[Instructions to follow]: Condense the paragraph of the figure legends below that begins "Kinetics of the FC- and IAA-induced growth rate" into a bulleted list that keeps its main facts.

[Given text]:
-------

Kinetics of the medium pH changes of the coleoptile segments that had been incubated in the presence of 10⁻⁷, 10⁻⁶ and 10⁻⁵ M of FC (A), the dose–response curves for the FC (10⁻⁹–10⁻⁵ M)-induced medium pH changes (expressed as changes in the H+ concentration per coleoptile segment, nM segment⁻¹ or nM cm⁻¹) of the coleoptile segments as a function of time (B), and correlation between elongation (µm segment⁻¹) and proton extrusion (nM segment⁻¹) for two time intervals; the first, from the addition of FC to the end of the experiment (120–600 min) (0 < x < 40) (C), and the second starting 30 min later (150–600 min) (x > 9) (D). In the second time interval, the FC-induced rapid growth was omitted. The inset in Figure 2A shows the proton extrusion, which was expressed as the changes in the H⁺ concentration per coleoptile segment. The coleoptile segments were first preincubated (over 2 h) in the control medium to which FC was added (arrow). The pH values are the means of at least five independent experiments that were performed simultaneously with growth (shown in Figure 1) using the same tissue samples. Bars indicate ± SE.

Figure 3

Kinetics of the FC- and IAA-induced growth rate (A), medium pH (B) and membrane potential (C) measured simultaneously at their optimal and suboptimal concentrations. The data for IAA-induced growth, proton extrusion and membrane potential changes was adopted from our recently published paper [8]. The growth rate (µm s⁻¹ cm⁻¹) of the maize coleoptile segments that had been incubated in the presence of the suboptimal (10⁻⁷ M) and optimal concentrations of FC (10⁻⁶ M, red curve) and both the suboptimal (10⁻⁵ M) and optimal (10⁻⁴ M, blue curve) concentrations of IAA are shown. The coleoptile segments were first preincubated (over 2 h) in the control medium to which FC or IAA was added (arrow). The insets show the total elongation growth (µm cm⁻¹), which was calculated as the sum of the extensions from 3 min interval measurements over 10 h (Figure 3A) and the proton extrusion is expressed as the changes in the H⁺ concentration per coleoptile segment (Figure 3B). The medium pH changes were measured simultaneously with growth (Figure 3A) using the same tissue samples (red and blue curves as in Figure 3A). The membrane potential changes of the parenchymal coleoptile cells, which were simultaneously measured with the growth and medium pH changes and recorded at the suboptimal and optimal concentrations of FC and IAA are shown. All of the curves are the means of at least five independent experiments. Bars indicate ± SE.

-------

Records from a collection
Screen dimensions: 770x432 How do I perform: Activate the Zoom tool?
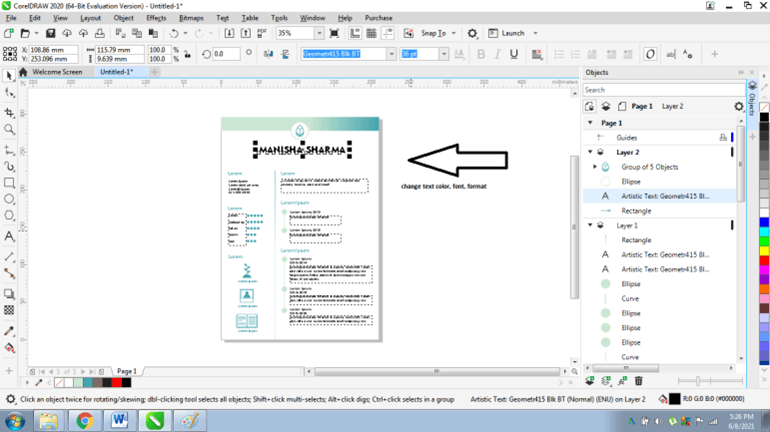coord(9,129)
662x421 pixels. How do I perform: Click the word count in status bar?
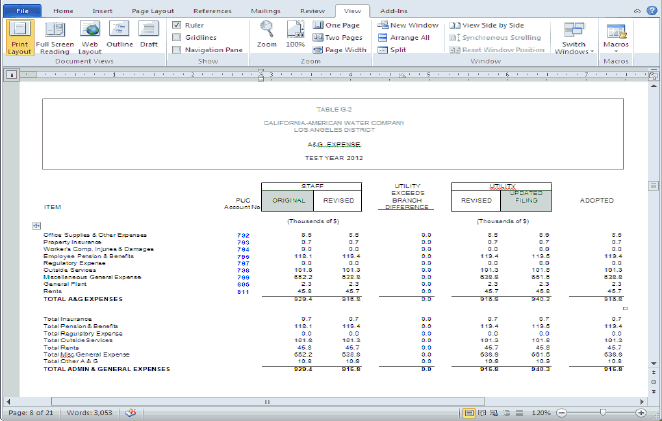pyautogui.click(x=90, y=412)
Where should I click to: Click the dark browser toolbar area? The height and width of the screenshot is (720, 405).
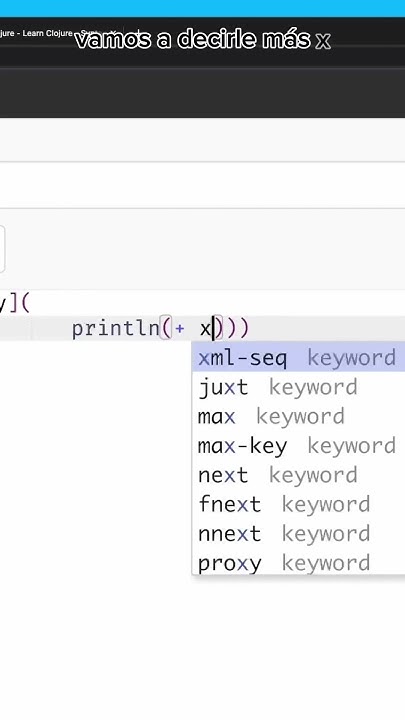point(202,92)
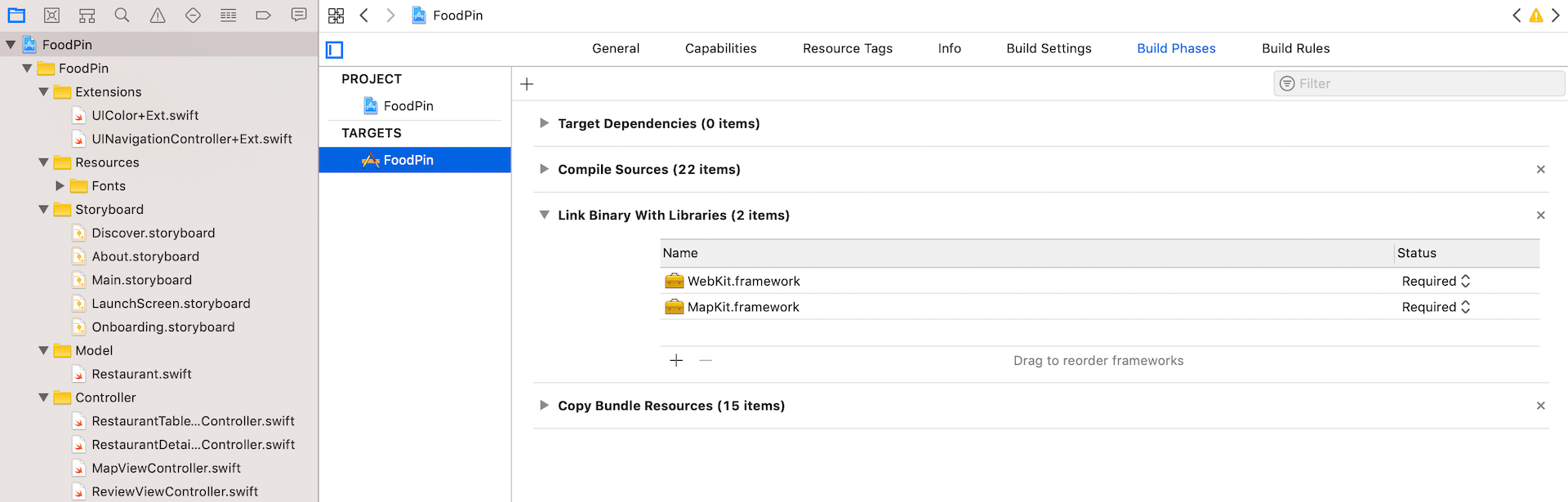
Task: Collapse Link Binary With Libraries section
Action: tap(544, 215)
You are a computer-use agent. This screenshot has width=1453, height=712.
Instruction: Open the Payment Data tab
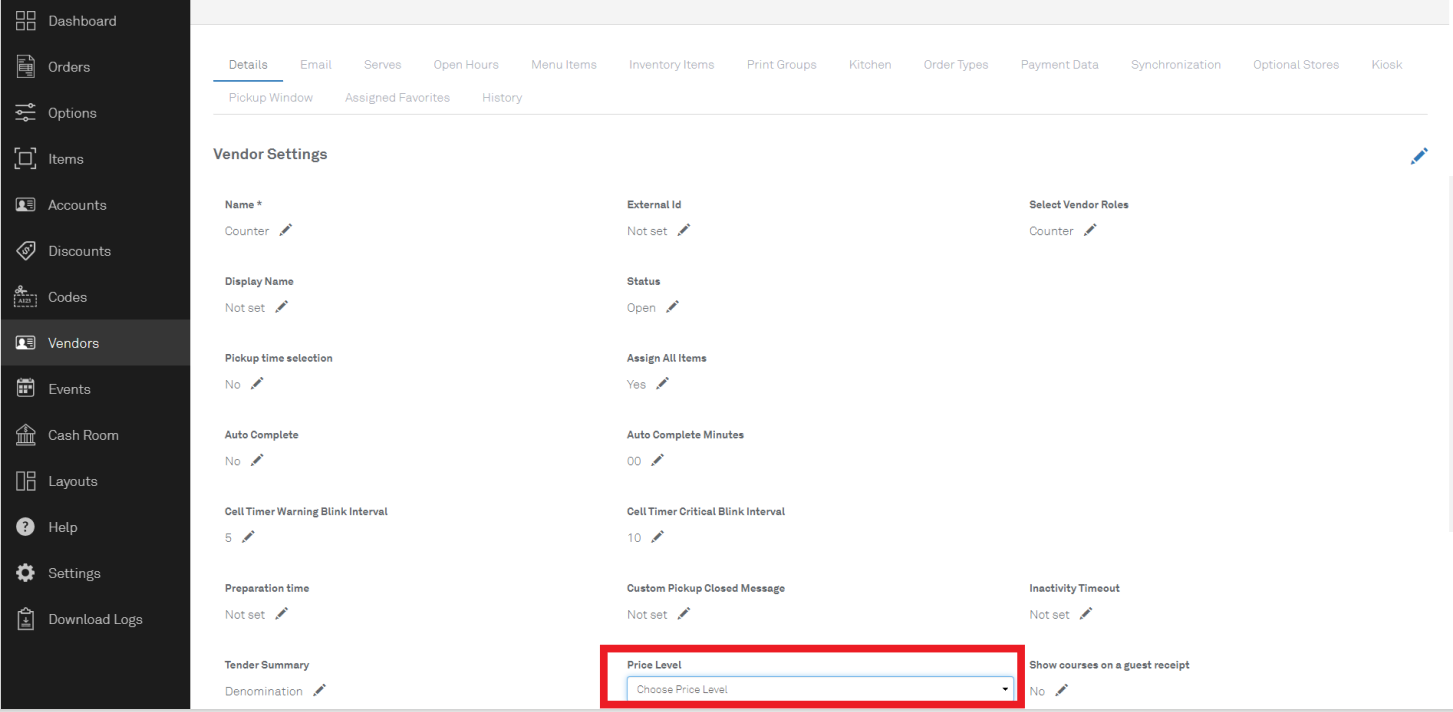[1059, 65]
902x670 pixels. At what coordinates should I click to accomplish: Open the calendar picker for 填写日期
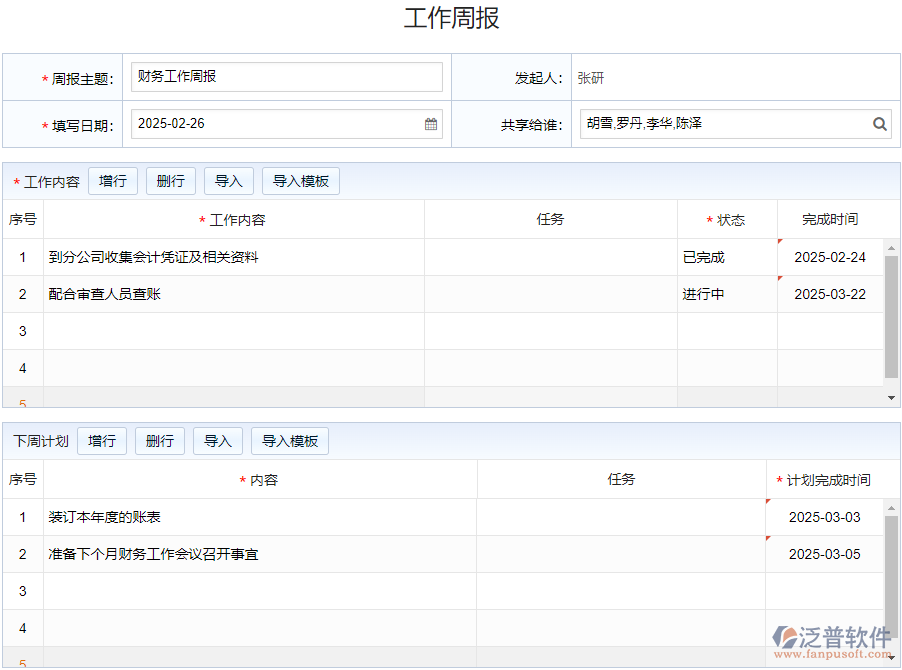click(x=431, y=125)
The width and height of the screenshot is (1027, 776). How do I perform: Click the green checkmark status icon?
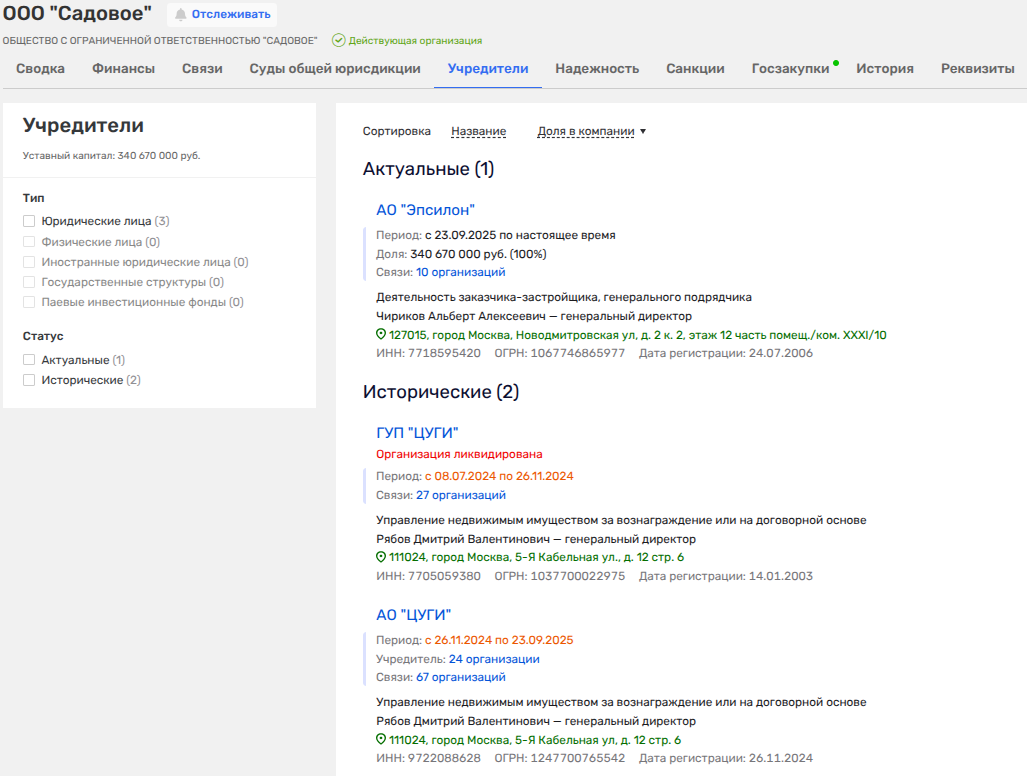coord(339,41)
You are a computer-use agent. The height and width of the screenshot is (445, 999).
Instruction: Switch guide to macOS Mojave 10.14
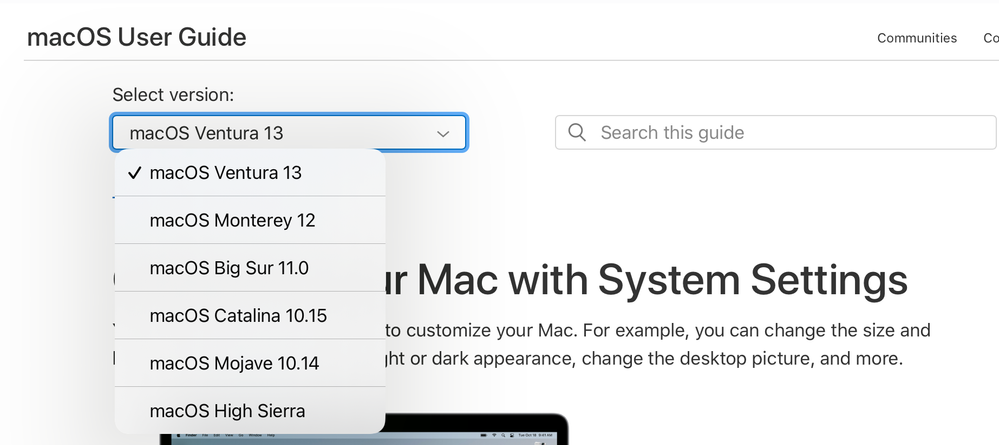click(x=234, y=363)
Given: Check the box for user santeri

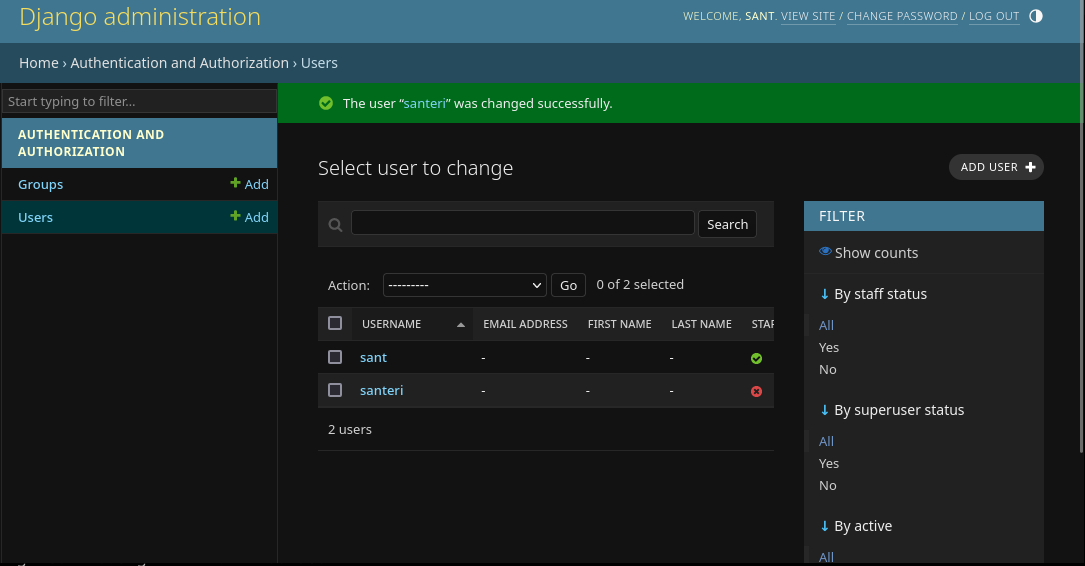Looking at the screenshot, I should [x=335, y=390].
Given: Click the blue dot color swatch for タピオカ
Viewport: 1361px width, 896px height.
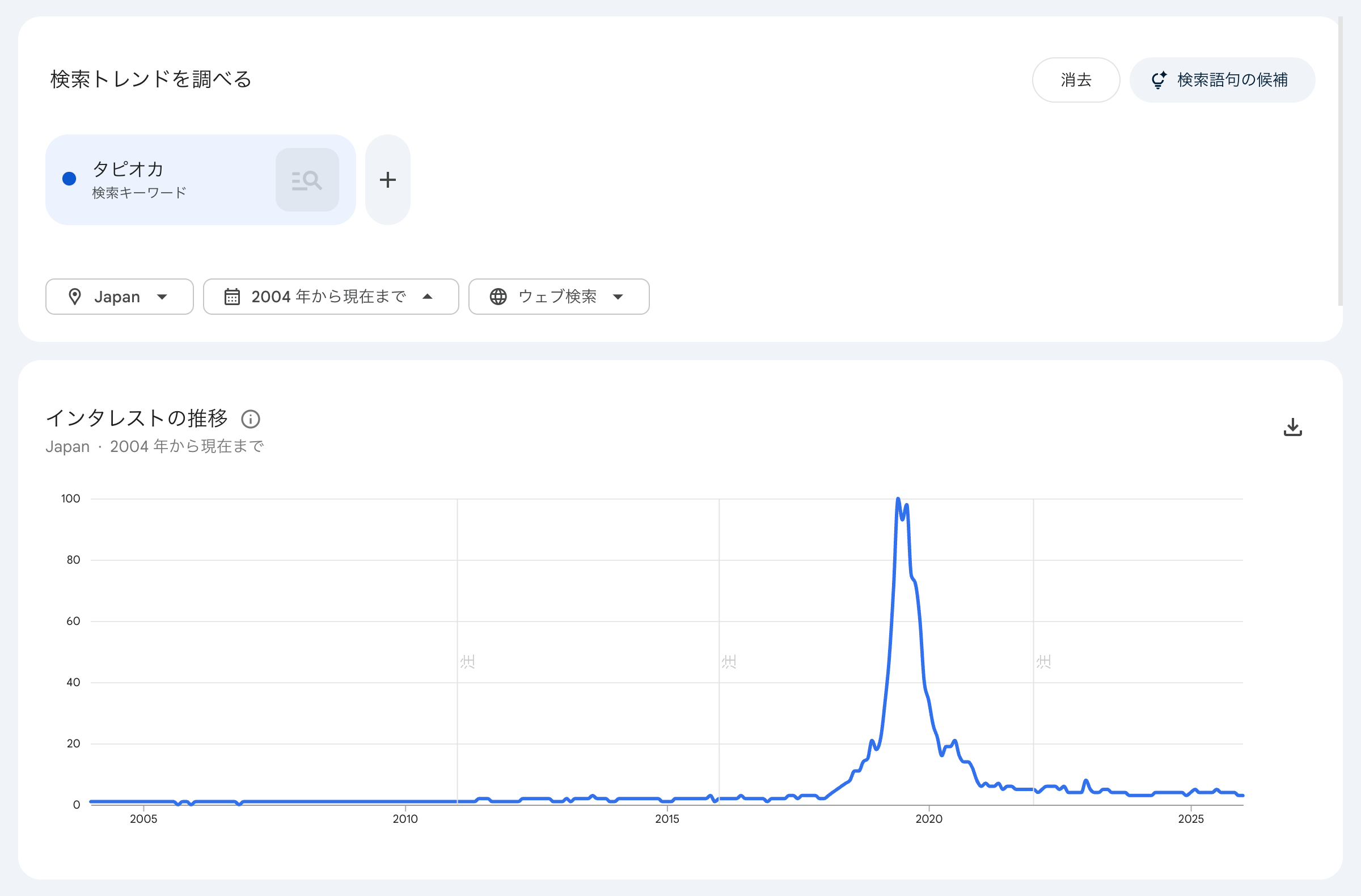Looking at the screenshot, I should tap(69, 179).
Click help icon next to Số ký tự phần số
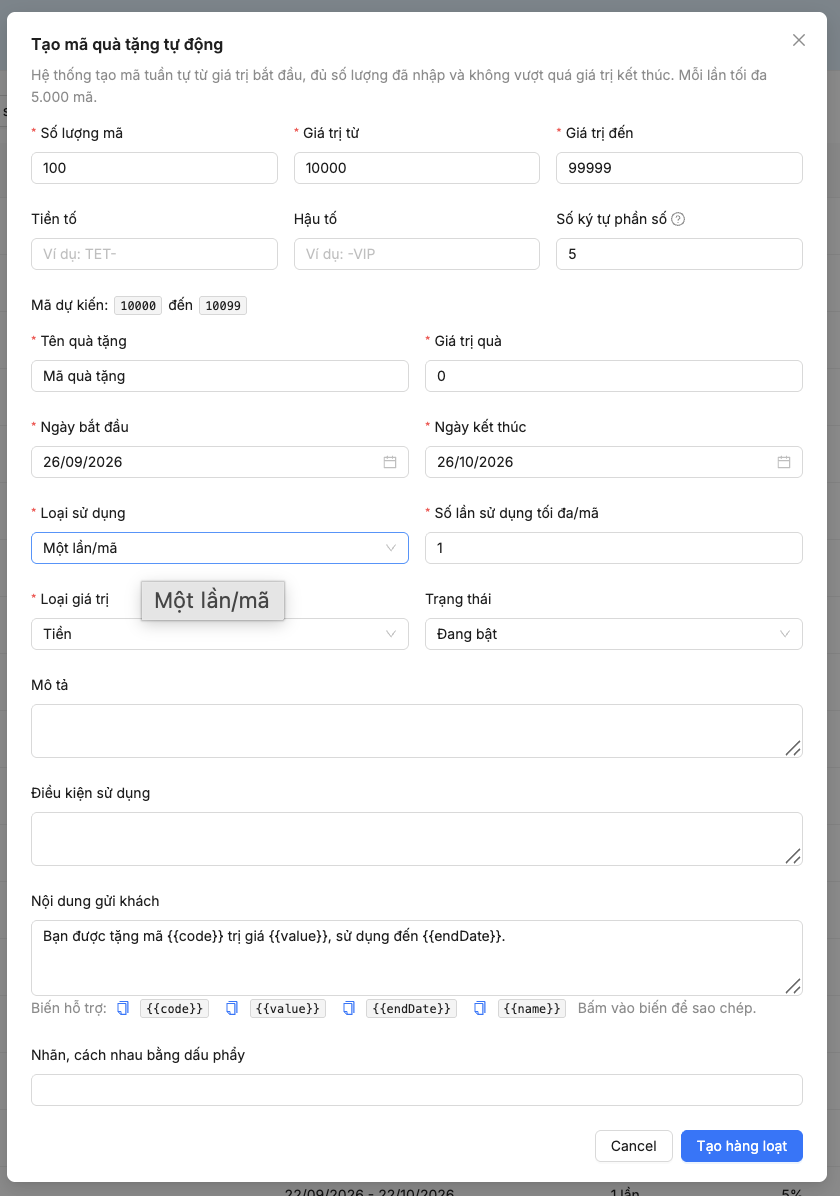 pyautogui.click(x=677, y=219)
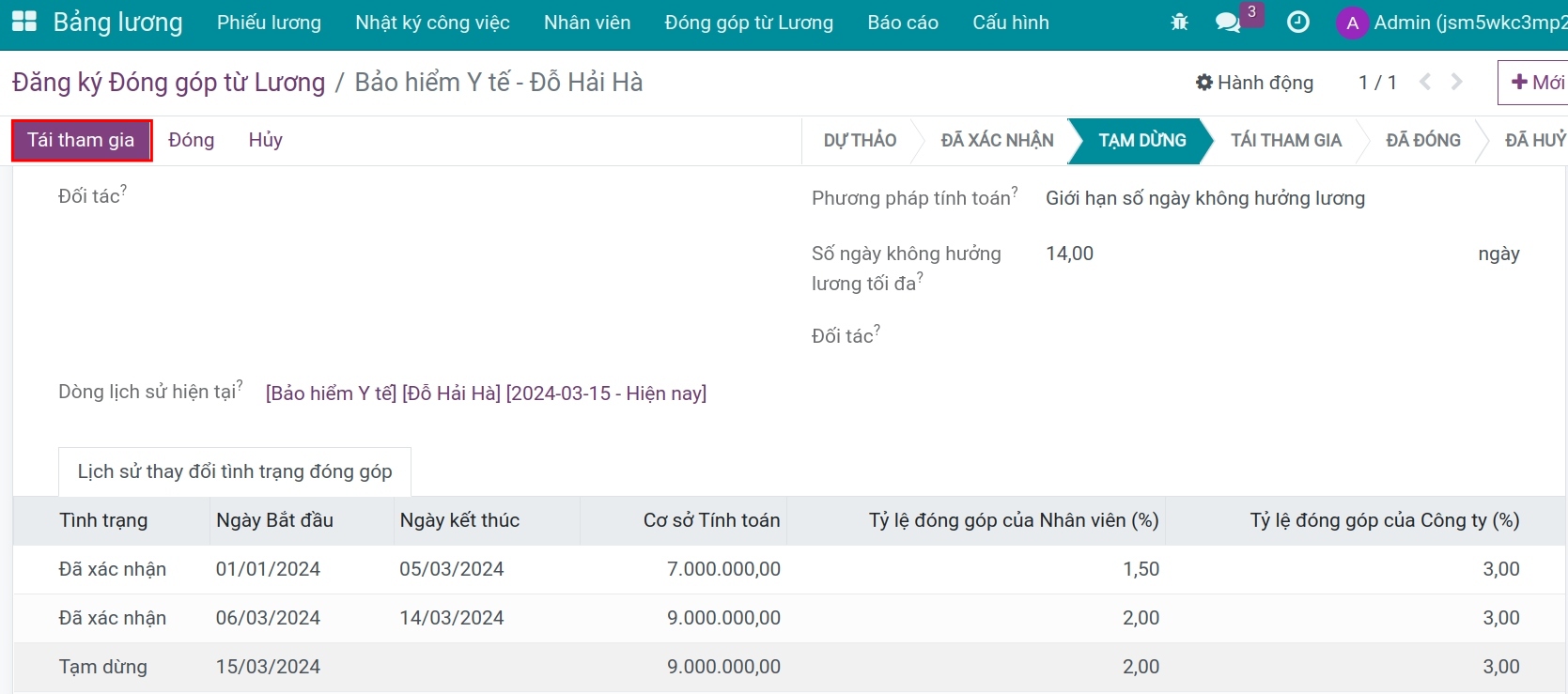Click the Tái tham gia button
The width and height of the screenshot is (1568, 694).
point(81,141)

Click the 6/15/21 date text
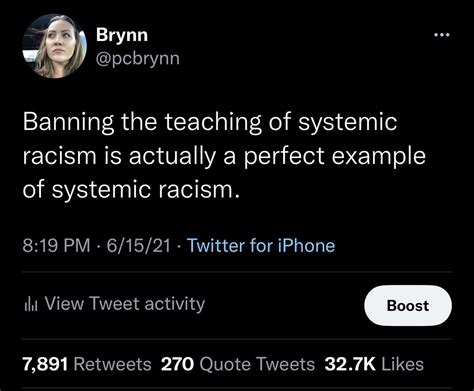click(138, 246)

-------

[Exercise answer]:
- Panels: growth rate (A), medium pH (B) and membrane potential (C) of maize coleoptile segments treated with FC or IAA, measured simultaneously at suboptimal and optimal concentrations.
- Concentrations: FC at 10⁻⁷ M (suboptimal) and 10⁻⁶ M (optimal, red curve); IAA at 10⁻⁵ M (suboptimal) and 10⁻⁴ M (optimal, blue curve).
- IAA data (growth, proton extrusion, membrane potential) come from the authors' recently published paper [8].
- Procedure: segments were preincubated for 2 h in control medium, then FC or IAA was added (arrow).
- Growth rate is given in µm s⁻¹ cm⁻¹.
- Insets: total elongation (µm cm⁻¹), summed from 3-min measurements over 10 h (Figure 3A), and proton extrusion as the change in H⁺ concentration per segment (Figure 3B).
- Medium pH and the membrane potential of parenchymal cells were measured simultaneously with growth, using the same tissue samples for pH.
- Curves are means of at least five independent experiments; bars show ± SE.